## Extract provided
+ + +
By Dr. Paul Jerard, E-RYT 500
Could Yoga for PTSD really work? Yoga has long been practiced for its calming and anxiety-relieving effects. The way that Yoga intersects the physical and emotional needs of the mind and body has made it an increasingly popular practice around the world.
Recently, Yoga has been the subject of various studies that focus on its abilities to help patients struggling with chronic illnesses like cancer or those who deal with anxiety or other major depressive disorders. The research results have proved favorable, while Yoga alone cannot treat all of the symptoms these diseases manifest, it has been proven effective for improving the quality of life in those with terminal illnesses as well as improving the symptoms of anxiety and depression in those who are struggling with psychiatric disorders.
As more information about Yoga’s healthy effect on symptoms of anxiety and post-traumatic stress disorders (PTSD) has been established by science, studies have confirmed that practicing Yoga as a complementary treatment for PTSD is effective in improving a patient’s symptoms of anxiety and stress.
According to a 2011 meta-analysis of the research on Yoga and psychiatric disorders entitled “Effectiveness of Yoga Therapy as a Complementary Treatment for Major Psychiatric Disorders: A Meta-Analysis,” Yoga has been found to be both a cost-effective and an extremely useful co-treatment for major psychiatric disorders like PTSD. Traditional treatment of these disorders typically includes pharmaceuticals combined with individual or group therapy. When these treatments do not work or have side effects that lower quality of life, Yoga has been found as an effective way to fill the treatment gap or to speed up the healing process.
+ + +
## Stored items
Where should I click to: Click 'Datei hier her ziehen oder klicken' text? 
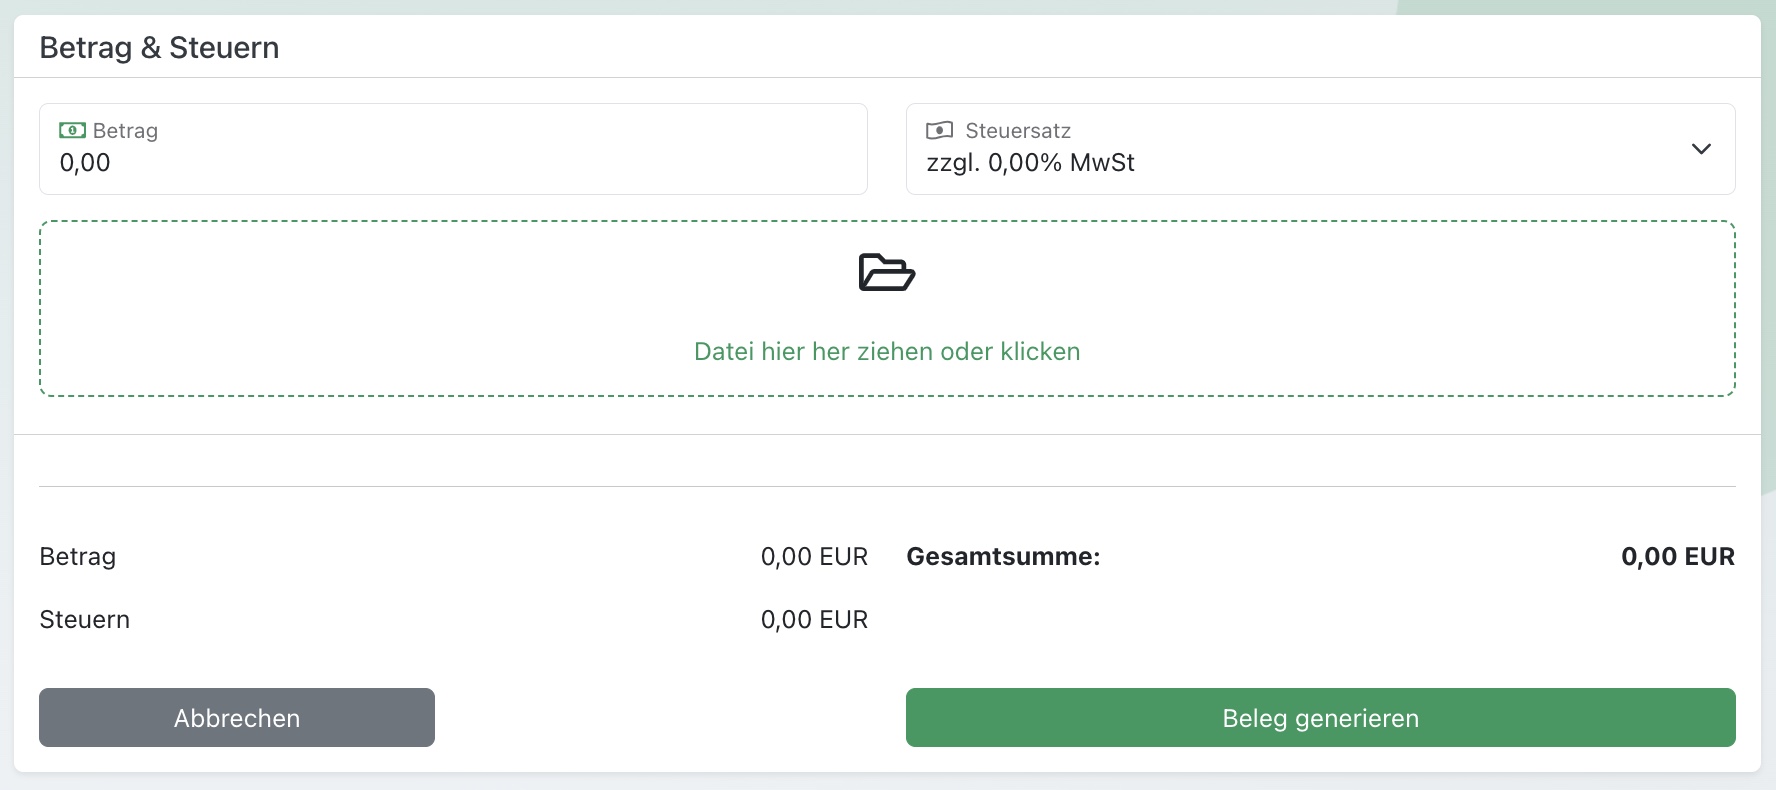click(x=887, y=352)
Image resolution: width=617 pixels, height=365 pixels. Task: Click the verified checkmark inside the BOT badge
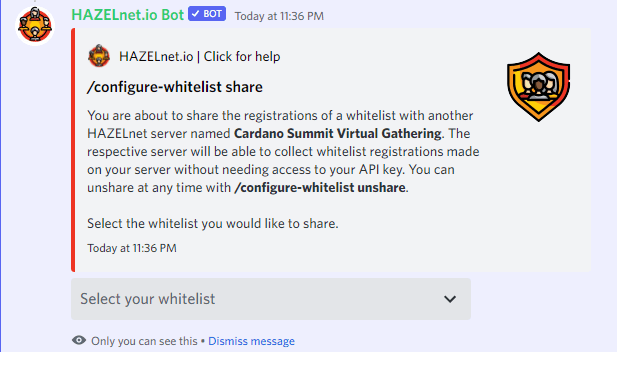point(196,14)
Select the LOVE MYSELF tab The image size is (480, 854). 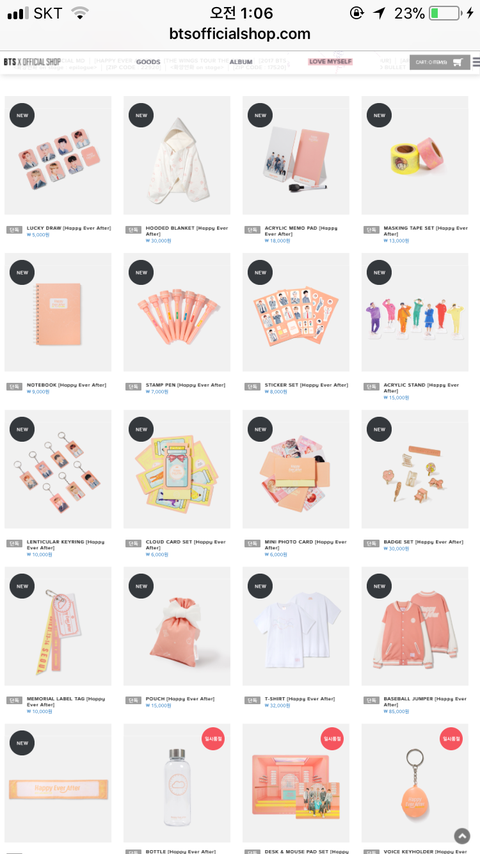coord(331,62)
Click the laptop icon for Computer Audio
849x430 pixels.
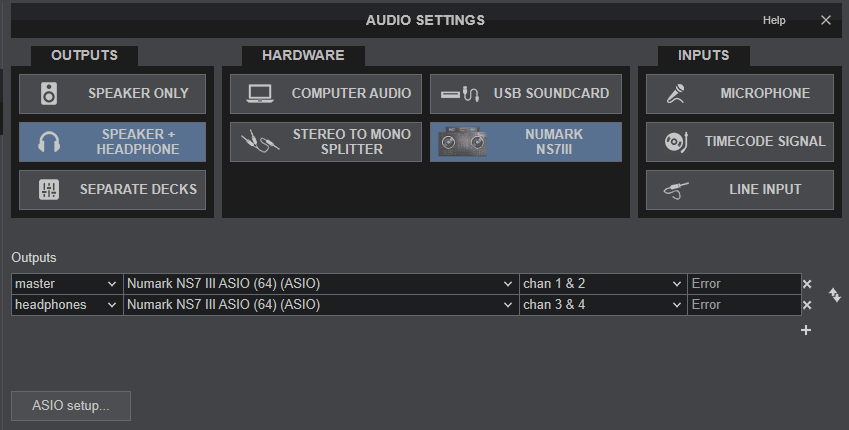[260, 94]
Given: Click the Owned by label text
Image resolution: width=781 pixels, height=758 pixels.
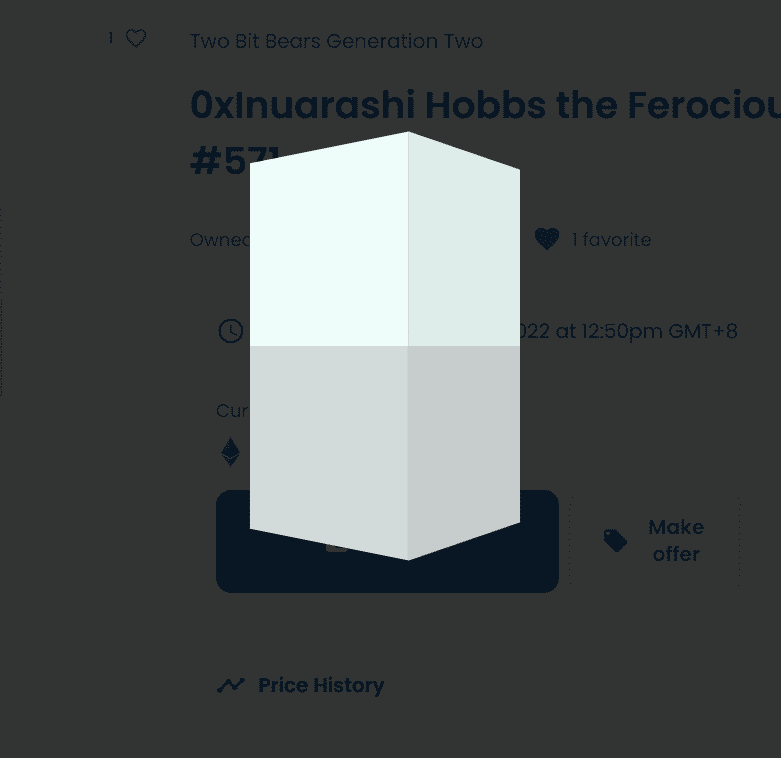Looking at the screenshot, I should point(219,240).
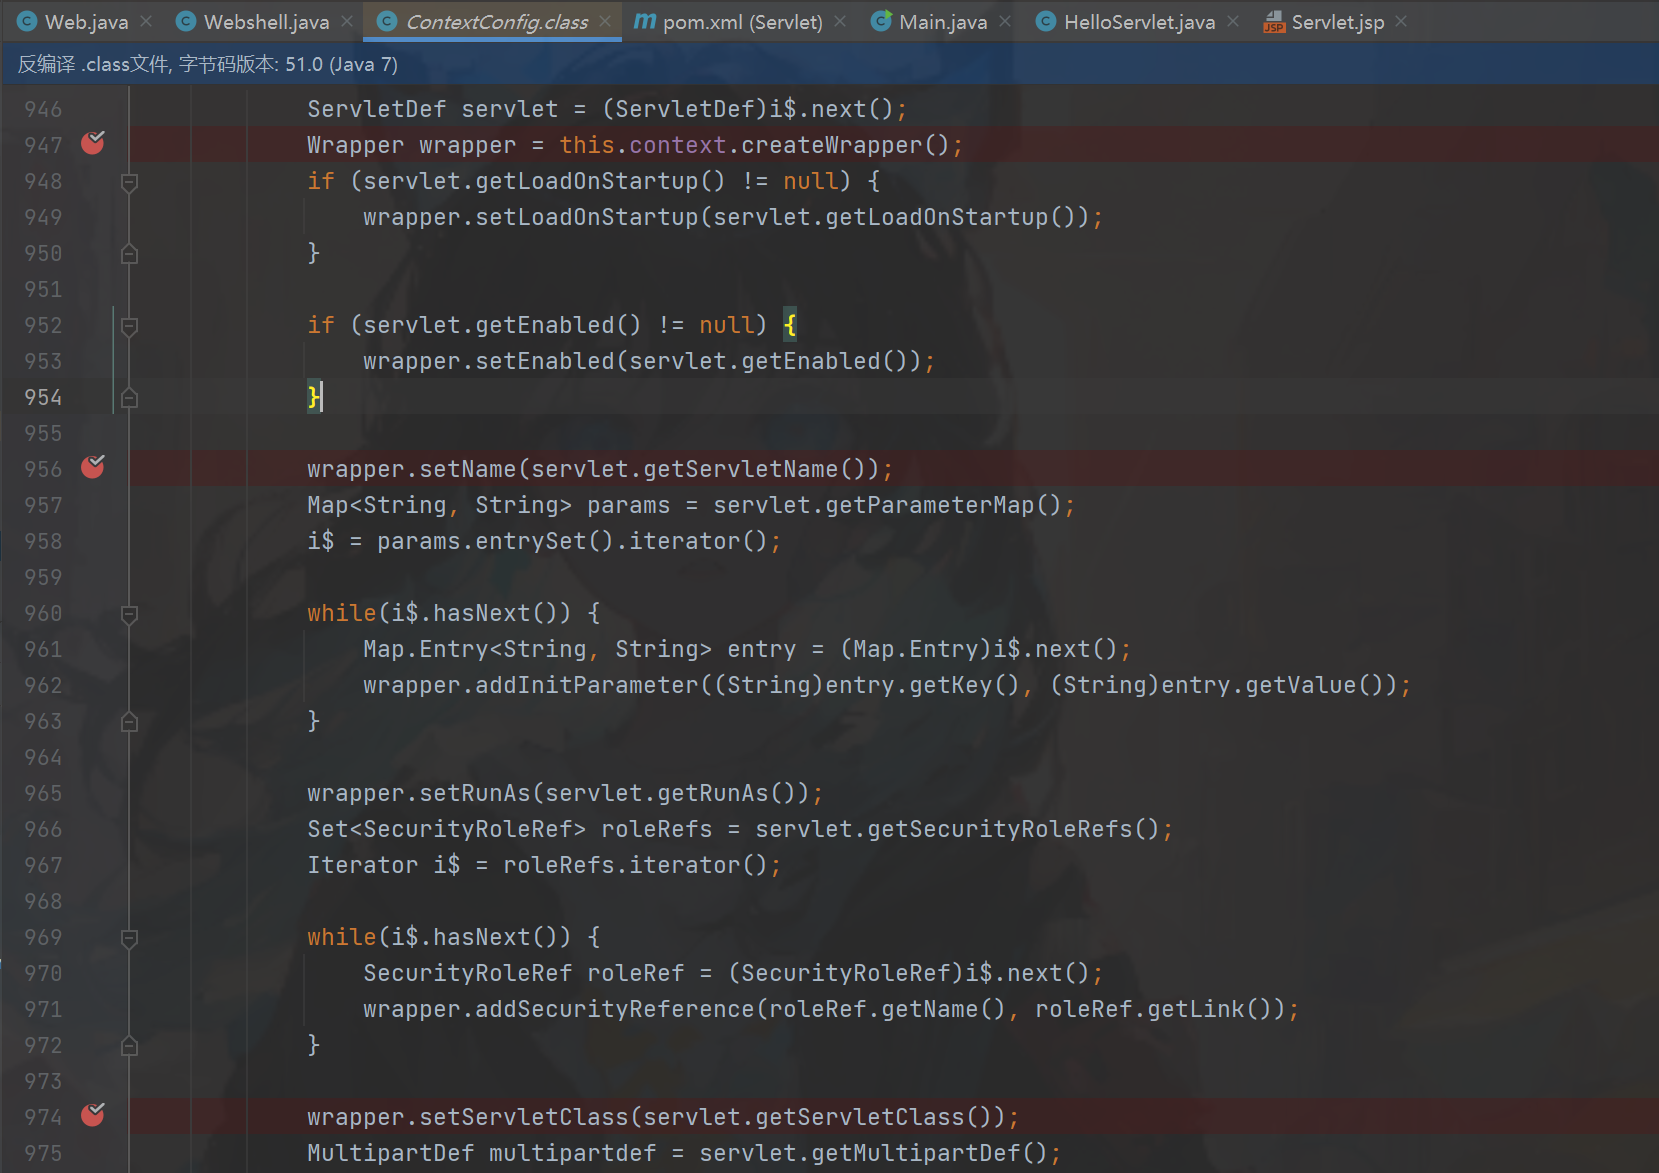This screenshot has height=1173, width=1659.
Task: Switch to the Web.java tab
Action: (86, 22)
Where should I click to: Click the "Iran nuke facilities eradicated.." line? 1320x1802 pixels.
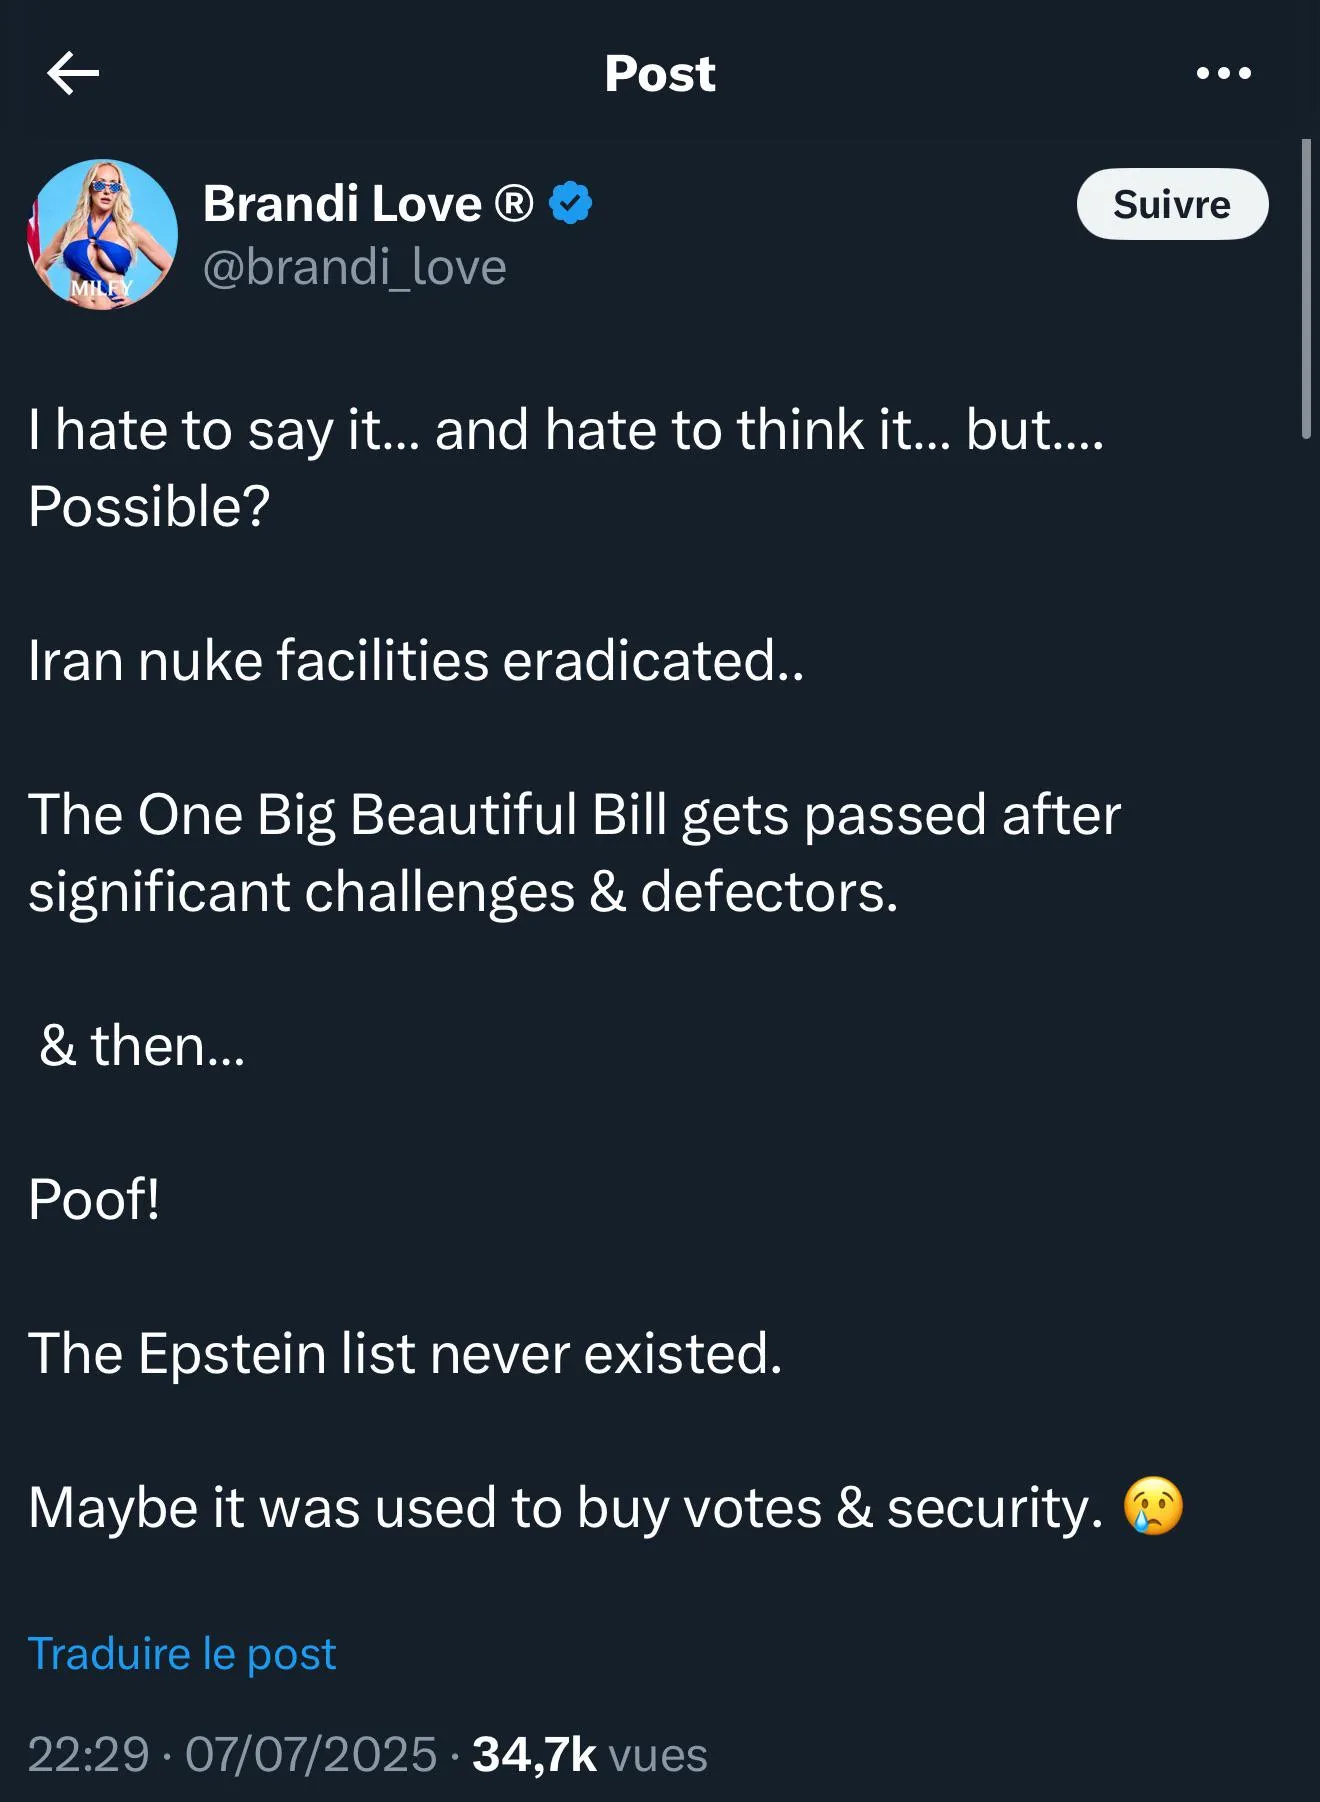416,661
+ + +
## Activities
**a.** Answer these questions using the article on Yoga for PTSD:
(i) In what year was the meta-analysis on Yoga and psychiatric disorders published?
(ii) Which chronic illness does the article give as an example in studies of Yoga?
(iii) According to the meta-analysis, what two qualities make Yoga a good co-treatment for major psychiatric disorders?
**b.** Name every component of the traditional treatment of major psychiatric disorders that the article on Yoga for PTSD mentions.
**c.** Proceed with the article on Yoga for PTSD, starting after its final sentence.

## Answers provided
**a.**
(i) 2011
(ii) Cancer
(iii) It is cost-effective and extremely useful.

**b.**
- Pharmaceuticals
- Individual therapy
- Group therapy

**c.**
Yoga’s ability to ground the practitioner with a greater awareness of his or her body can help heal the imprint of a traumatic experience on the physical body. Those with PTSD often suffer from flashbacks and other physical manifestations of the traumatic event that make it difficult to stay connected to reality. A consistent Yoga practice has been found to help practitioners become aware of the present and practice deep breathing techniques that can slow the physical symptoms and trigger a relaxation response in the body.
Yoga is also an effective tool for combating anger and guilt that contribute to PTSD. Practitioners of Hatha Yoga, for example, can focus on holding the Yoga poses and releasing the tension their bodies hold. Yoga practitioners who study deep breathing techniques can focus on calming and meditative practices that enable them to get in touch with their bodies in ways previously unavailable to them.
It is clear from the research that both returning soldiers and those who suffer from traumatic life experiences like violence and abuse can practice Yoga as an effective treatment in conjunction with other methods that help a person navigate the pain and trauma of PTSD.